Why the execs of these platforms demand something different ?

2 comments

That is not how Section 230 works. It has nothing to do with “neutrality” — it simply shields platforms from liability for legal content created by third parties.
a platform, assumes 'neutrality'. If it is not neutral, it is not a platform.
That is neither the letter nor the spirit of the law. Section 230 shields “website operators” (since “platform” seems to be a loaded word) from liability for third-party content, even if they use discretion in moderating that content. There is no requirement of “neutrality”.
Explicit partisan bias is legally protected speech. The conservatives you refer to have no problem with bias when it comes to the mediums they dominate (cable news, talk radio), but when it comes to the wide open internet they now want to bring back the fairness doctrine, as if it's even possible to establish consistent standards for the political composition of a given post on the internet.
Of course it is.

So is a 'for-profit business' is a perfectly fine thing. But having a for-profit business using tax code for a non-profit charity -- would be criminal.

So why does 230 or other shields apply to Twitter or HN or FB?

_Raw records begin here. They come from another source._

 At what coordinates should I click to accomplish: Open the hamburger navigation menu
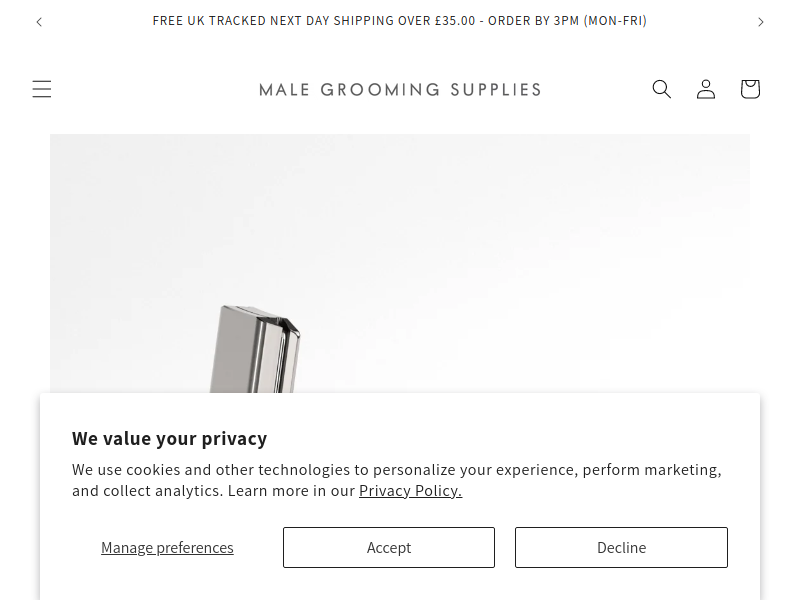[42, 89]
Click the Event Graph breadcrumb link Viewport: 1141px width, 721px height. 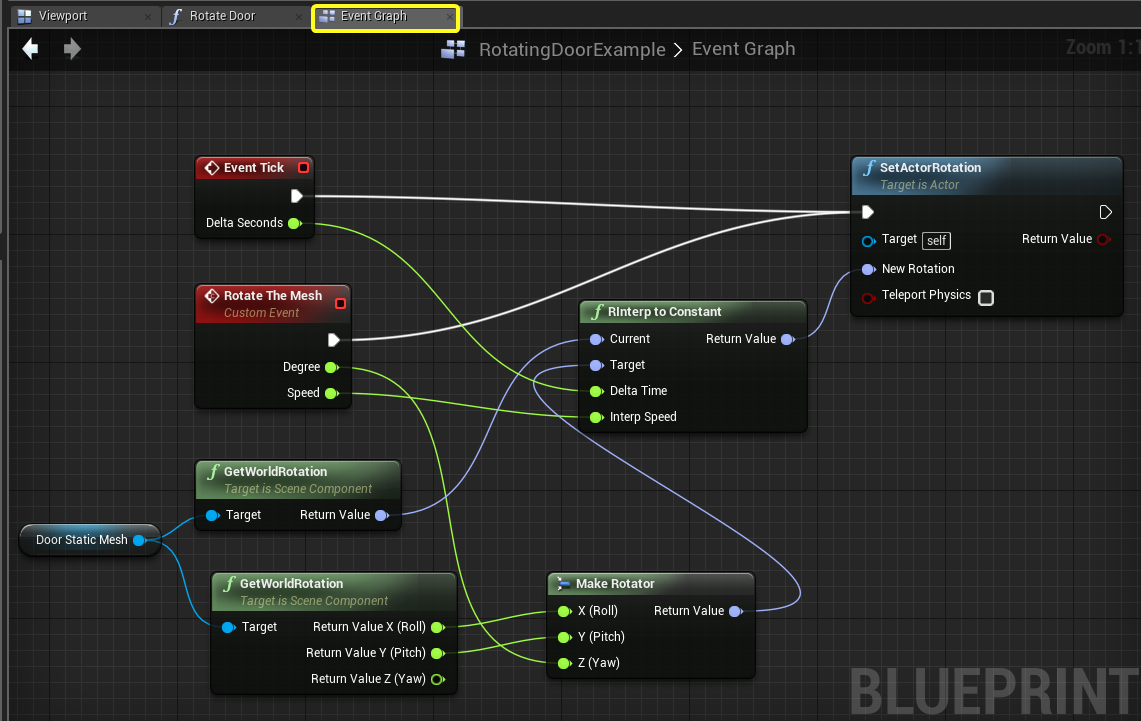coord(743,49)
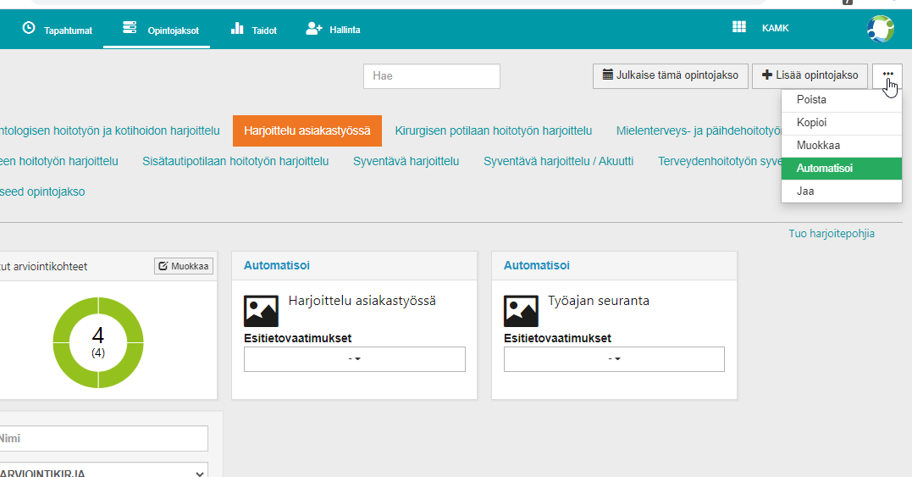The height and width of the screenshot is (477, 912).
Task: Expand Esitietovaatimukset dropdown under Työajan seuranta
Action: pyautogui.click(x=614, y=359)
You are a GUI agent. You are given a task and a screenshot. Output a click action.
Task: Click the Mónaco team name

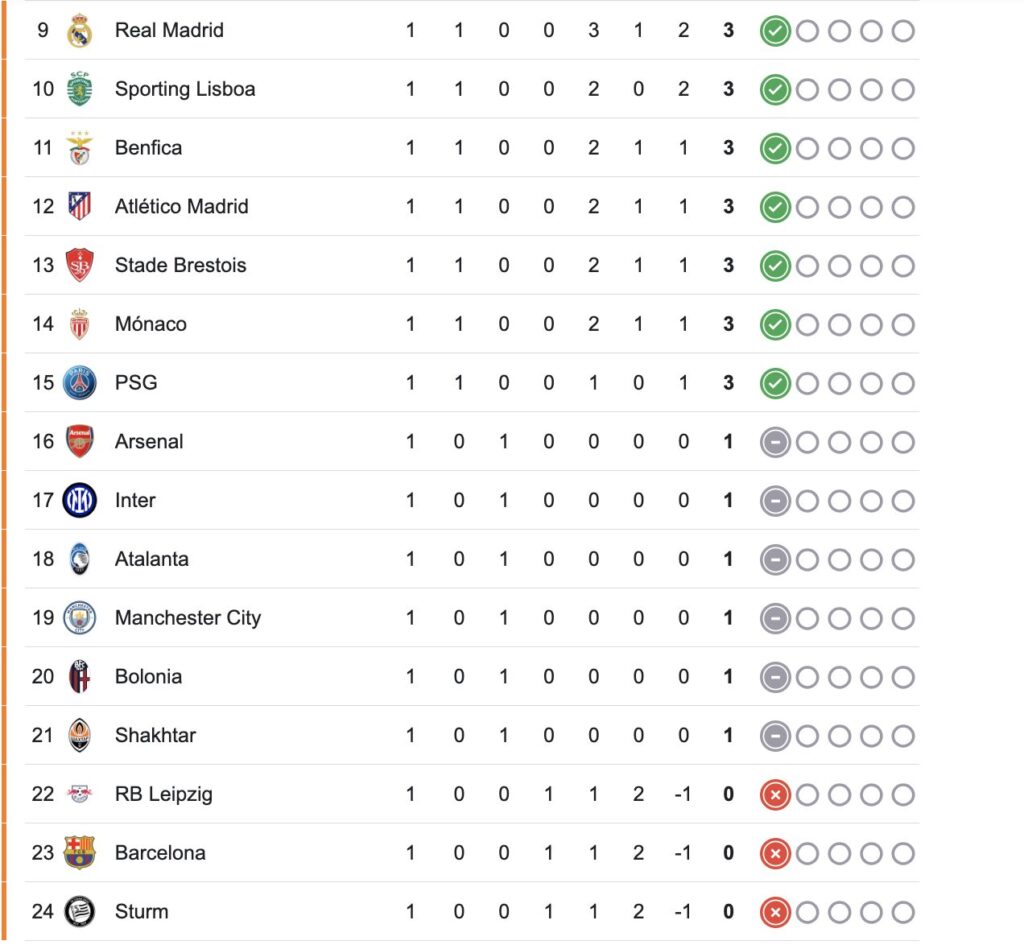click(x=151, y=324)
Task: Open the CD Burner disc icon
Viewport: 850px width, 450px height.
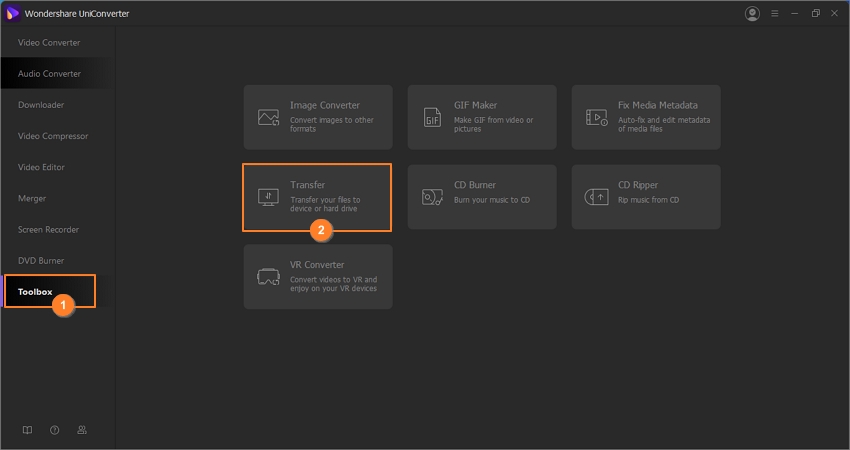Action: pyautogui.click(x=432, y=197)
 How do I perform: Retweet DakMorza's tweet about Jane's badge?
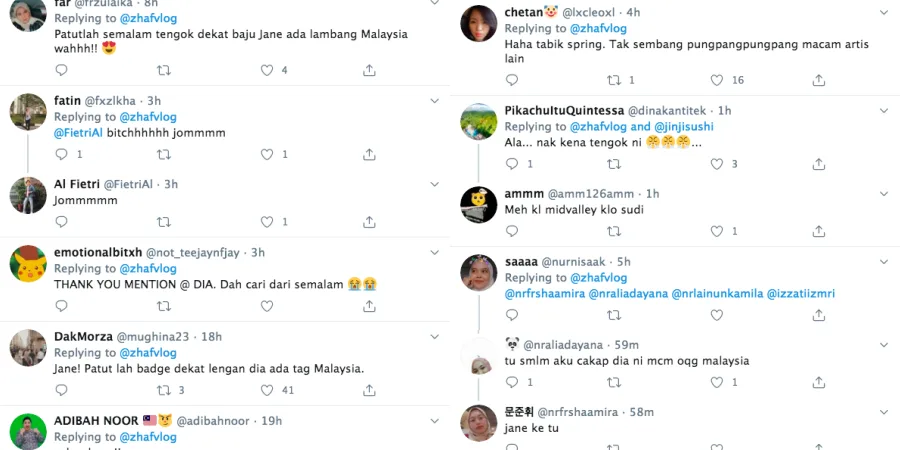pyautogui.click(x=164, y=390)
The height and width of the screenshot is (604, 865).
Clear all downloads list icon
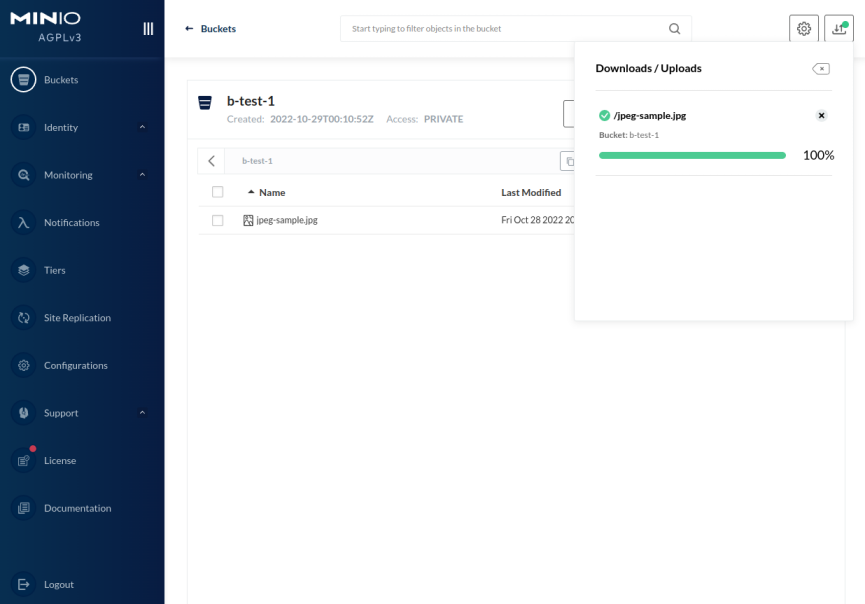(x=820, y=69)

My point I think more that a social networking company can apply crowdsourced or individual editorialization to political speech. And that application can also be biased, selective and therefore unfair.

It is ok that these companies might do that, but not OK to hide under shields meant for the companies that do not do that (like ISPs)

> It is ok that these companies might do that, but not OK to hide under shields meant for the companies that do not do that (like ISPs)

What shields? What kind of consequences do you imagine these sites should face for biased content moderation?